= WORK REQUEST =
Entries follow. Return each line that contains the word "инновационного".

= DATA TO PROCESS =
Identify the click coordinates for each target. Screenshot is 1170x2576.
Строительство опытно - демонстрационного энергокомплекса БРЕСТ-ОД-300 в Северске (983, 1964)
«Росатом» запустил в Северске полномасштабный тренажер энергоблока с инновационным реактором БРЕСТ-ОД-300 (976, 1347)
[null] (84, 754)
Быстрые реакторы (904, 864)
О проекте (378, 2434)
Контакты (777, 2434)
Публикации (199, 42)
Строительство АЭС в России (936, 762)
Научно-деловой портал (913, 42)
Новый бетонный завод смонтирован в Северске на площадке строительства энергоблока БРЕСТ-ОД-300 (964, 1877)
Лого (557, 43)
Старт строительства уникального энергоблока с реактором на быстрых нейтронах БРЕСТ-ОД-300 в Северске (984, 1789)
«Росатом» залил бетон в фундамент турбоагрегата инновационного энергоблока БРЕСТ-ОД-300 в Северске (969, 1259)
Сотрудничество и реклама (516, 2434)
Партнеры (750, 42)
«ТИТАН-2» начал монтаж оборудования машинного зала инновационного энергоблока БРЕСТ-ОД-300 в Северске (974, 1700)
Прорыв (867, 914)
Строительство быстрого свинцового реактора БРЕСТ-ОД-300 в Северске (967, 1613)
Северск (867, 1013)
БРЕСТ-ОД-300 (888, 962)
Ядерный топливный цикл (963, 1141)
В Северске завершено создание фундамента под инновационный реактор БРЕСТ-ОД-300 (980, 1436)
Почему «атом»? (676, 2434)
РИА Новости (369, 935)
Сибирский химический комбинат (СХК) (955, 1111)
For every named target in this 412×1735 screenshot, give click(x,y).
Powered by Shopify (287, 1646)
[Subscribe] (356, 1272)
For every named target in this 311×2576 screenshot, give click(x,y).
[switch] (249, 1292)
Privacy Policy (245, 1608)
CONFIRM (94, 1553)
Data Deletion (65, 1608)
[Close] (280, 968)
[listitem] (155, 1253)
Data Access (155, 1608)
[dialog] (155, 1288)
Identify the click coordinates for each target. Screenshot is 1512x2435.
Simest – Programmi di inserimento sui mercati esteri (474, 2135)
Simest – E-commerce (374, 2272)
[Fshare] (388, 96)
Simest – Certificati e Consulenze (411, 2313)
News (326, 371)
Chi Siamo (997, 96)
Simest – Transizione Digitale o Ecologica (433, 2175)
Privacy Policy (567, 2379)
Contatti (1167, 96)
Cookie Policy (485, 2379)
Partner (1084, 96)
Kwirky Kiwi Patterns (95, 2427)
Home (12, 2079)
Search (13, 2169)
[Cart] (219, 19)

= SOLUTION TO THIS EXERCISE =
«Росатом» залил бетон в фундамент турбоагрегата инновационного энергоблока БРЕСТ-ОД-300 в Северске (969, 1259)
«ТИТАН-2» начал монтаж оборудования машинного зала инновационного энергоблока БРЕСТ-ОД-300 в Северске (974, 1700)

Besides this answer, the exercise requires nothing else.